三菱には陸軍向けの社内呼称A7及び震天という仕様の似た別のエンジンが存在し、こちらは陸軍にハ6の呼称を与えられていた。海軍名称はない。三菱キ21重爆撃機の搭載発動機として選ばれたが制式にあたっては使用されなかった。
本稿では双方について記述する。
概要
[編集]震天(A6)
[編集]1933年(昭和8年)1月に海軍の主導により開発が開始され、最大出力920馬力を目指した。1934年(昭和9年)8月に1号機完成。同年に開発が始まった九試中型飛行艇の搭載発動機として震天二一型が採用されたが、1939年(昭和14年)には製造が打ち切られた。
ハ6(A7)
[編集]1933年(昭和8年)2月に陸軍の主導で開発が始まり、最大出力800馬力を目指して1934年(昭和9年)5月に1号機が完成した。

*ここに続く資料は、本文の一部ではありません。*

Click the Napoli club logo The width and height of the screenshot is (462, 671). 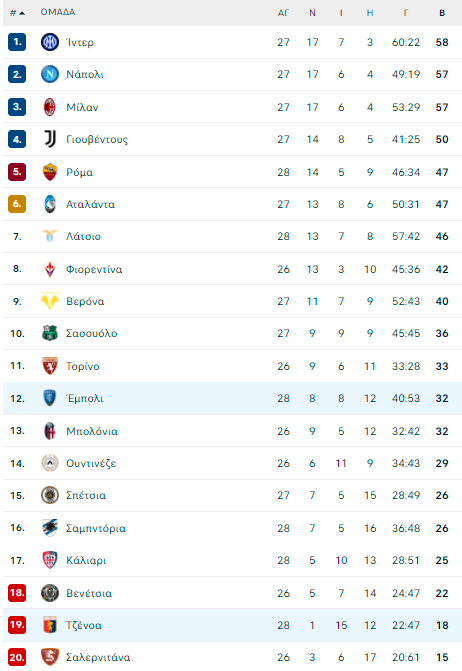tap(50, 74)
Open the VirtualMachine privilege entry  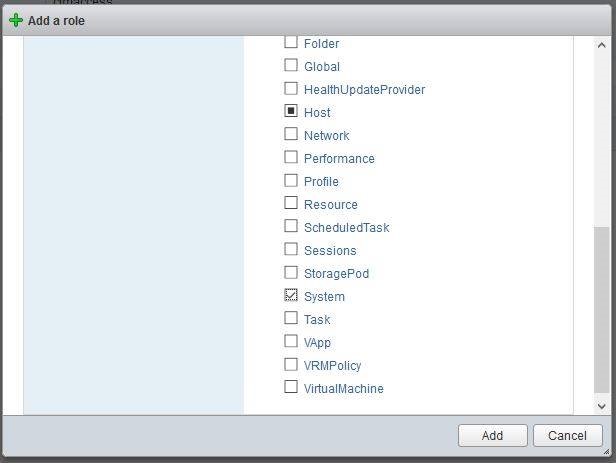click(343, 389)
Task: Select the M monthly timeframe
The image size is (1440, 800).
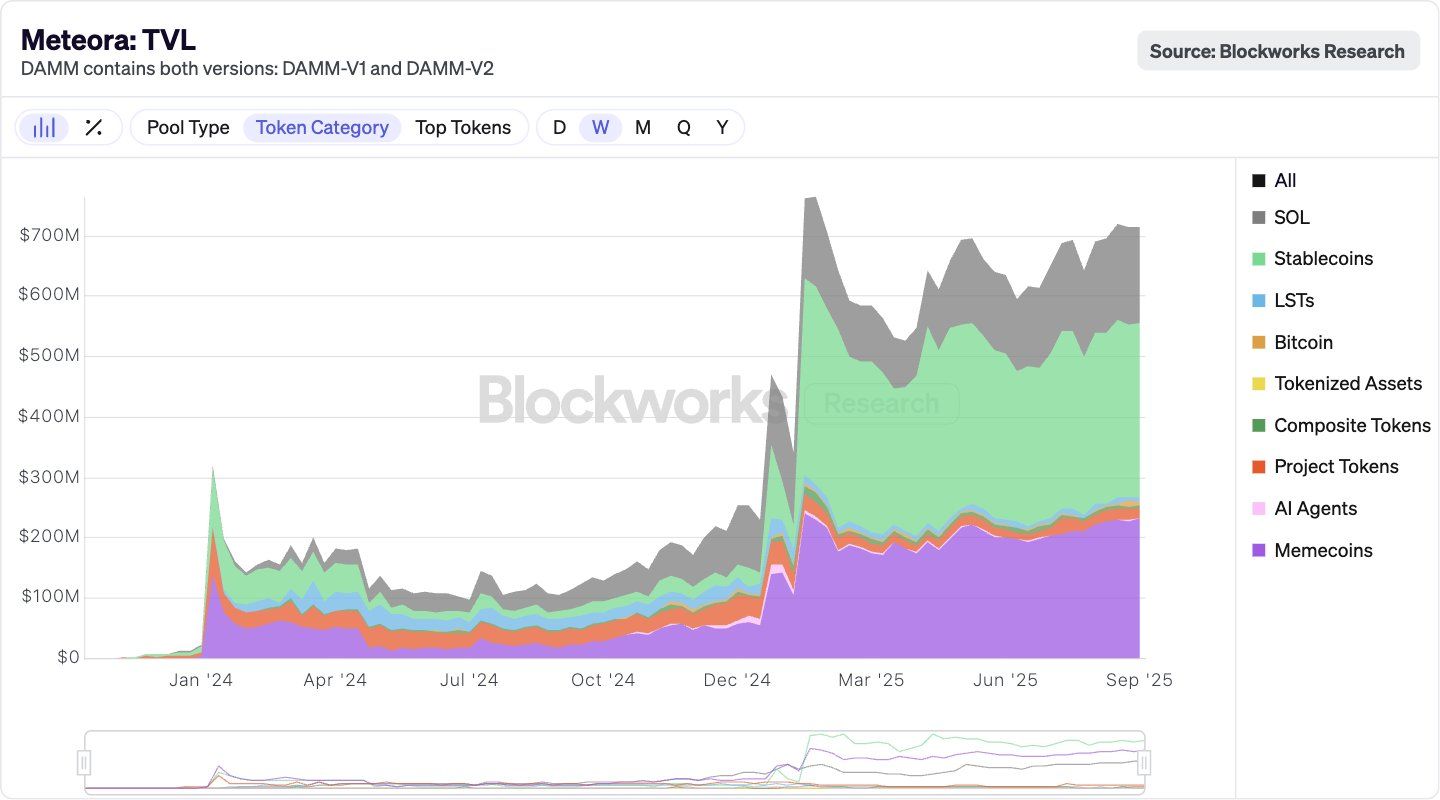Action: 642,127
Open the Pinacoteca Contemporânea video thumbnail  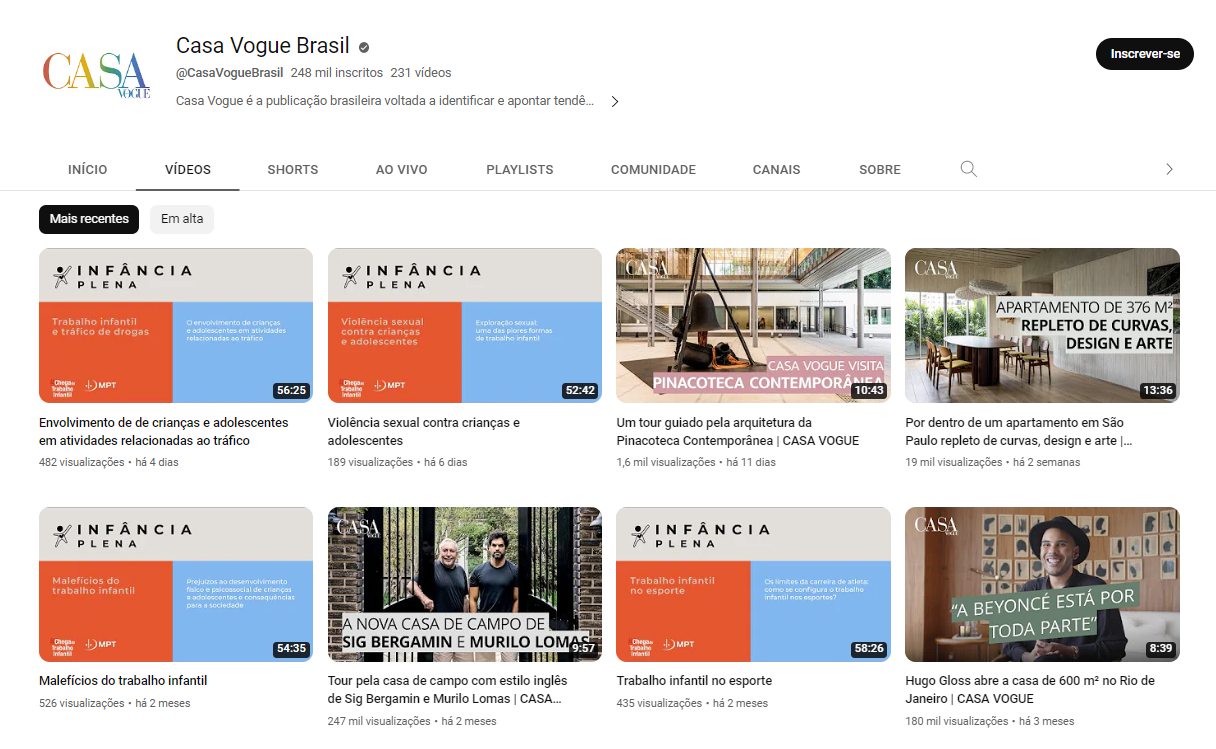pos(753,325)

1936年(昭和11年)のキ21重爆撃機の搭載発動機として選ばれ、中島のキ19及び搭載発動機たるハ5との競争の末、機体はキ21を、発動機はハ5を採用すると決着しハ6が日の目を見ることはなかった。
生産数
[編集]三菱社内にも本発動機に関する資料は少なく正確な生産数は不明であるが、震天、ハ6の各型を合わせて119基と見積もられている。
主要諸元
[編集]震天21型(A6-FS2)
[編集]- 形式:空冷星型14気筒
- 気筒径×行程:140mm×170mm
- 排気量:36.7L
- 全長:1,718mm
- 全幅:1,309mm
- 乾燥重量:602kg
- 離昇馬力
- 1,200HP / 2,360RPM
- 公称馬力
- 950HP / 2,250RPM(地上)
- 1,200HP / 2,250RPM(高度850m)
- 1,020HP / 2,250RPM(高度1,950m)
参考文献
[編集]- 松岡久光、中西正義 「三菱 航空エンジン史 - 大正六年から終戦まで - 」 グランプリ出版、2017年8月、p.43-45。